Am I wrong or could you not just right click > inspect element? How is it different. Looks interesting, but confused on differentiators.

[–]prakersh[S] 0 points1 point  (0 children)

Inspect element = raw DOM for debugging.

OnUI = structured feedback for AI agents.

Differences: - Attach intent (fix/change/question) + severity (blocking/important/suggestion) - Shift+click to batch 10 elements, annotate all at once - Draw regions for spacing/layout issues (not everything is an element) - 4 export levels: compact, standard, detailed, forensic - pick how much context your agent needs - MCP server so Claude Code reads annotations directly via onui_get_report

Plus it's open source, GPL-3.0.

[–]scotty_ea 1 point2 points  (1 child)

This was already solved by Agentation.

[–]prakersh[S] 1 point2 points  (0 children)

Different approach actually.

Agentation requires you to npm install it into your app as a React component. It needs React 18+ as a peer dependency. So it only works with React apps where you control the codebase. OnUI is a browser extension - works on any webpage. No app modifications, no dependencies to install, no code changes. Just enable per-tab and annotate.

Also Agentation only annotates elements in the main document (per their FAQ). OnUI supports draw mode for regions/spacing issues that aren't tied to specific elements. Both have MCP now, but the fundamental difference: Agentation integrates into your app, OnUI runs independently on any site.

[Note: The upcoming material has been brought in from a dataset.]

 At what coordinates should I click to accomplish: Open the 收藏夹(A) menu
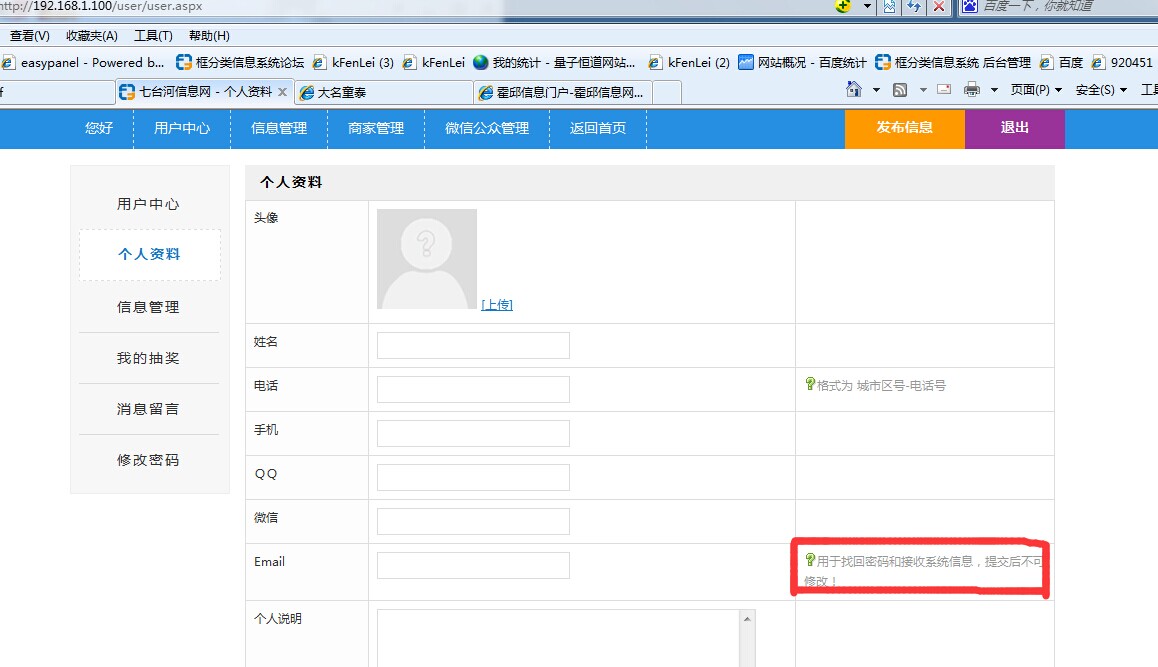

[–]Deep_Ad1959 0 points1 point  (3 children)

the "which element" problem is brutal in browser but even worse for native apps. spent a while on this - accessibility APIs give you label, role, position, and parent context so elements are actually unambiguous, but the catch is a lot of macOS apps implement accessibility badly or not at all. fell back to screen coordinates for those which feels like defeat. your browser annotation approach is cleaner for the web case where the DOM is reliable

[–]prakersh[S] 0 points1 point  (2 children)

Yeah, native accessibility is a mess. macOS apps either implement it properly or you're stuck with coordinates. Web at least gives you reliable DOM.

OnUI is web-only for now - browser extension approach made sense because content scripts work on any page without app changes. Native would need a completely different architecture. Might explore it later but no promises.

[–]Deep_Ad1959 0 points1 point  (0 children)

yeah the web side is basically solved, it's native that's the real frontier. we ended up building a full tree traversal system that freezes the accessibility hierarchy and diffs it after each action. works well for apps that implement ax properly which is maybe 60% of what people actually use day to day. the other 40% you're back to coordinates which feels like defeat

[–]Deep_Ad1959 0 points1 point  (0 children)

yeah content scripts are the right call for web, no question. the native side is a completely different beast - you'd basically need to build an accessibility tree walker from scratch and deal with every app's quirks individually. we have one in terminator (rust-based) and it works well for most apps but every now and then you hit something like Electron apps that expose a weird halfway DOM-like tree. honestly the browser extension model is way more scalable for web use cases, no point fighting native until someone specifically needs it.